EXERCISE DETAILS: Reproduce each of the following lines verbatim, keeping every character, coordinate and line break unchanged.

TASK MATERIAL:
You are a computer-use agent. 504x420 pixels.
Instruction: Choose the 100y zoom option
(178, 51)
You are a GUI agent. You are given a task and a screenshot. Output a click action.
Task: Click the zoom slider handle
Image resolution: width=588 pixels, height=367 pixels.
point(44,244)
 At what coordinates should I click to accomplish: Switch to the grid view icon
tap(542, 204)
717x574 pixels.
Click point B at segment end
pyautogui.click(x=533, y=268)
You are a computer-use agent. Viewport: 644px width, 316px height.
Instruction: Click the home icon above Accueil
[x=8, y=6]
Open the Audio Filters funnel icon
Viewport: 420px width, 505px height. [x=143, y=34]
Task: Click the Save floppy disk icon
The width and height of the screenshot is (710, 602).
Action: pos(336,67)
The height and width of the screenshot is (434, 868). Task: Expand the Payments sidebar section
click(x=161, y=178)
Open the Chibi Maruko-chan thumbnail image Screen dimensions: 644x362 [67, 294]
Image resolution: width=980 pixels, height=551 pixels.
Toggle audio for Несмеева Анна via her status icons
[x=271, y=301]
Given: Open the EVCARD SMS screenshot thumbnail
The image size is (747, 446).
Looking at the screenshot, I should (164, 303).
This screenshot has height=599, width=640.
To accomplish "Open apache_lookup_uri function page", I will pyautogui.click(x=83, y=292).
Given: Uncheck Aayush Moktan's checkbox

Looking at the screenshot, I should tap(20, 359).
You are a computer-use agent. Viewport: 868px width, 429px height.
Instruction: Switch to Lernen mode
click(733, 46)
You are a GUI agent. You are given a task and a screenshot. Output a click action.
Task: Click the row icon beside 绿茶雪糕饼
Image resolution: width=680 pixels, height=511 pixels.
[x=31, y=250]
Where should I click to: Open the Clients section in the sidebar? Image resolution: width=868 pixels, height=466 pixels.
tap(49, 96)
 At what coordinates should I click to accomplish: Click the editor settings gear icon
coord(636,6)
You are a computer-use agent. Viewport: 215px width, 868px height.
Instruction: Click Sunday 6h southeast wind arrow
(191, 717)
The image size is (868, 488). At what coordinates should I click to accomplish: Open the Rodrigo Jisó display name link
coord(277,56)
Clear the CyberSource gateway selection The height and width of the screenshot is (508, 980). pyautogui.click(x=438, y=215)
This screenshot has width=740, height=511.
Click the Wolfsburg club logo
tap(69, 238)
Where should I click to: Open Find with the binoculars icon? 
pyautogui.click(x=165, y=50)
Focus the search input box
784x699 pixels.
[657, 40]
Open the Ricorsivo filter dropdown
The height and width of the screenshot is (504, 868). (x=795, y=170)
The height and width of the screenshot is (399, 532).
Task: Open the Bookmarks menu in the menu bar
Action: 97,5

FINISHED ANSWER:
You are a computer-use agent. 504x420 pixels.
Instruction: Choose the 100y zoom option
(178, 51)
You are a GUI agent. You are given a task and a screenshot. Output a click action.
Task: Click the zoom slider handle
Image resolution: width=588 pixels, height=367 pixels.
point(44,244)
 At what coordinates should I click to accomplish: Switch to the grid view icon
tap(542, 204)
717x574 pixels.
Click point B at segment end
pyautogui.click(x=533, y=268)
You are a computer-use agent. Viewport: 644px width, 316px height.
Instruction: Click the home icon above Accueil
[x=8, y=6]
Open the Audio Filters funnel icon
Viewport: 420px width, 505px height. [x=143, y=34]
Task: Click the Save floppy disk icon
The width and height of the screenshot is (710, 602).
Action: pos(336,67)
The height and width of the screenshot is (434, 868). Task: Expand the Payments sidebar section
click(x=161, y=178)
Open the Chibi Maruko-chan thumbnail image Screen dimensions: 644x362 [67, 294]
Image resolution: width=980 pixels, height=551 pixels.
Toggle audio for Несмеева Анна via her status icons
[x=271, y=301]
Given: Open the EVCARD SMS screenshot thumbnail
The image size is (747, 446).
Looking at the screenshot, I should (164, 303).
This screenshot has height=599, width=640.
To accomplish "Open apache_lookup_uri function page", I will pyautogui.click(x=83, y=292).
Given: Uncheck Aayush Moktan's checkbox

Looking at the screenshot, I should tap(20, 359).
You are a computer-use agent. Viewport: 868px width, 429px height.
Instruction: Switch to Lernen mode
click(733, 46)
You are a GUI agent. You are given a task and a screenshot. Output a click action.
Task: Click the row icon beside 绿茶雪糕饼
Image resolution: width=680 pixels, height=511 pixels.
[x=31, y=250]
Where should I click to: Open the Clients section in the sidebar? Image resolution: width=868 pixels, height=466 pixels.
tap(49, 96)
 At what coordinates should I click to accomplish: Click the editor settings gear icon
coord(636,6)
You are a computer-use agent. Viewport: 215px width, 868px height.
Instruction: Click Sunday 6h southeast wind arrow
(191, 717)
The image size is (868, 488). At what coordinates should I click to accomplish: Open the Rodrigo Jisó display name link
coord(277,56)
Clear the CyberSource gateway selection The height and width of the screenshot is (508, 980). pyautogui.click(x=438, y=215)
This screenshot has width=740, height=511.
Click the Wolfsburg club logo
tap(69, 238)
Where should I click to: Open Find with the binoculars icon? 
pyautogui.click(x=165, y=50)
Focus the search input box
784x699 pixels.
[657, 40]
Open the Ricorsivo filter dropdown
The height and width of the screenshot is (504, 868). (x=795, y=170)
The height and width of the screenshot is (399, 532).
Task: Open the Bookmarks menu in the menu bar
Action: 97,5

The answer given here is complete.